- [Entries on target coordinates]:
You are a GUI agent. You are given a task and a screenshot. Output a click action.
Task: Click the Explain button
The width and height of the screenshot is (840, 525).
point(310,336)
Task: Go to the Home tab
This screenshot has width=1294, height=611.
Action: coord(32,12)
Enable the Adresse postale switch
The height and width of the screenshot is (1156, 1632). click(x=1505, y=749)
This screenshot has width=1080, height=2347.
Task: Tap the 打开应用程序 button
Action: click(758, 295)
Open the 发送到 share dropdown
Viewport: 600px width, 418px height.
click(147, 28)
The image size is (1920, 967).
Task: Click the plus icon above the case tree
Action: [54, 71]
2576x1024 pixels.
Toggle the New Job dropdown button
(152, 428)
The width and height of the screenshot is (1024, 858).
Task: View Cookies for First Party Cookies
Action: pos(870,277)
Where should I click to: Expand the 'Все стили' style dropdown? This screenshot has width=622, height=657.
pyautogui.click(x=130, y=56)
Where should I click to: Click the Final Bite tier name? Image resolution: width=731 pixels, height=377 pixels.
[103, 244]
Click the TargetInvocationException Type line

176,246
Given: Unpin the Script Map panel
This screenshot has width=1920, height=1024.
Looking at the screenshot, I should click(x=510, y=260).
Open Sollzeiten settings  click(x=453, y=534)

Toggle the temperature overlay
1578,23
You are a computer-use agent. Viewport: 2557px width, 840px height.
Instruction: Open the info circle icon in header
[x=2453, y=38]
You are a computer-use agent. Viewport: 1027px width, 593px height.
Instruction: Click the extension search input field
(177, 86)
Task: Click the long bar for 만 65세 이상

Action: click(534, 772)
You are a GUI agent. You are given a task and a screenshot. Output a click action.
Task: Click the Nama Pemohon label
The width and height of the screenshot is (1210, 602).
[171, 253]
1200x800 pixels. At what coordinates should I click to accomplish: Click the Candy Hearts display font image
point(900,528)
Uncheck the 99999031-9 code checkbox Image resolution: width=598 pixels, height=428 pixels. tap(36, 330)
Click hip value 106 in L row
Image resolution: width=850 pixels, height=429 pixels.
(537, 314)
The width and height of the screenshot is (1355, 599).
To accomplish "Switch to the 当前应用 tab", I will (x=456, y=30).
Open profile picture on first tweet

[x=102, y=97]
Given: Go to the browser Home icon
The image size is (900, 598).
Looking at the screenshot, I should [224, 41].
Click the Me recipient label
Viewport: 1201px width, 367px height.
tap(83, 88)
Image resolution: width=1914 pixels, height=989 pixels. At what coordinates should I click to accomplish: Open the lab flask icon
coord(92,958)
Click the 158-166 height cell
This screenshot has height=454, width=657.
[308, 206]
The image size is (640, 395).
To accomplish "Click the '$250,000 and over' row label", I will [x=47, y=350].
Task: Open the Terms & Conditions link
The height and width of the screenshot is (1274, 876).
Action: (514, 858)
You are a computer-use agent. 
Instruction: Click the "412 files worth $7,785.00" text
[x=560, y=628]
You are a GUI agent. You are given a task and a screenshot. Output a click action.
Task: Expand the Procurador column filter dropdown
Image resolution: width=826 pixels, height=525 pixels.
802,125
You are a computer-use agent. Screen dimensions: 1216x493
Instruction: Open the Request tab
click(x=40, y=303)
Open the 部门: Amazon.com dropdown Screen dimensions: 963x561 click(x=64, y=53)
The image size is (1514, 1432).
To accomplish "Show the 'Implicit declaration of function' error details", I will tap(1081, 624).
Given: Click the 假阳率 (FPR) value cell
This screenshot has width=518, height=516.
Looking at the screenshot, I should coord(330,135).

- [GOAL]:
Lay out the lines of the material above, from the line containing "The width and height of the screenshot is (1355, 599)." through the end of the material, both ends included, as a JSON list of strings with one string per line and blank lines omitted.

- [CORRECT RESPONSE]:
[
  "The width and height of the screenshot is (1355, 599).",
  "To accomplish \"Switch to the 当前应用 tab\", I will (x=456, y=30).",
  "Open profile picture on first tweet",
  "[x=102, y=97]",
  "Given: Go to the browser Home icon",
  "The image size is (900, 598).",
  "Looking at the screenshot, I should [224, 41].",
  "Click the Me recipient label",
  "Viewport: 1201px width, 367px height.",
  "tap(83, 88)",
  "Image resolution: width=1914 pixels, height=989 pixels. At what coordinates should I click to accomplish: Open the lab flask icon",
  "coord(92,958)",
  "Click the 158-166 height cell",
  "This screenshot has height=454, width=657.",
  "[308, 206]",
  "The image size is (640, 395).",
  "To accomplish \"Click the '$250,000 and over' row label\", I will [x=47, y=350].",
  "Task: Open the Terms & Conditions link",
  "The height and width of the screenshot is (1274, 876).",
  "Action: (514, 858)",
  "You are a computer-use agent. ",
  "Instruction: Click the \"412 files worth $7,785.00\" text",
  "[x=560, y=628]",
  "You are a GUI agent. You are given a task and a screenshot. Output a click action.",
  "Task: Expand the Procurador column filter dropdown",
  "Image resolution: width=826 pixels, height=525 pixels.",
  "802,125",
  "You are a computer-use agent. Screen dimensions: 1216x493",
  "Instruction: Open the Request tab",
  "click(x=40, y=303)",
  "Open the 部门: Amazon.com dropdown Screen dimensions: 963x561 click(x=64, y=53)",
  "The image size is (1514, 1432).",
  "To accomplish \"Show the 'Implicit declaration of function' error details\", I will tap(1081, 624).",
  "Given: Click the 假阳率 (FPR) value cell",
  "This screenshot has width=518, height=516.",
  "Looking at the screenshot, I should coord(330,135)."
]